Ukraine Russia, Kiev: Drones on oil site in St. Petersburg. LIVE

The European Union is considering introducing a “thirteenth package” of sanctions against Russia to coincide with the second anniversary of the start of the full-scale invasion of Ukraine, which falls on February 24. A European diplomatic source explains this with a view to the Foreign Affairs Council meeting next Monday in Brussels. However, it is “too early,” he says, to know what it will contain (the 12th document, approved last December, focused on diamond imports).
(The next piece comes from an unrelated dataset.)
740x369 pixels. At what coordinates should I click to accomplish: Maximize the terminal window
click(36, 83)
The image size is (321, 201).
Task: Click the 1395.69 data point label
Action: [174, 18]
Meanwhile, the source adds, “member states are moving toward consensus” on the thorny issue of using the proceeds from the freeze of Russian funds to support Ukraine, but “I don’t think this is part of the 13th century.” Sanctions package will be.” “. The issue is delicate, so much so that before the summer the ECB had “stopped” the commission for fear of repercussions on the euro, but the idea is not to freeze the assets at the Russian Central Bank to help Ukraine, which would change the freezing into an enforcement, but rather to use the income generated by the freezing and their retention on the balance sheets of the clearing houses or clearing houses (Euroclear and Clearstream) to support Ukraine In practice, for example, the bonds held by the Russian Central Bank and frozen due to the sanctions in the EU generate coupons that would normally be paid out to the holder, but now, due to the sanctions, the clearing companies remain on the balance sheets, the profits from this in theirs Achieve liquidity “parked” on balance sheets. These proceeds, that is, not the coupons, but the interest generated by the use of these coupons, could be withdrawn and used to support Ukraine, which was invaded by Russia.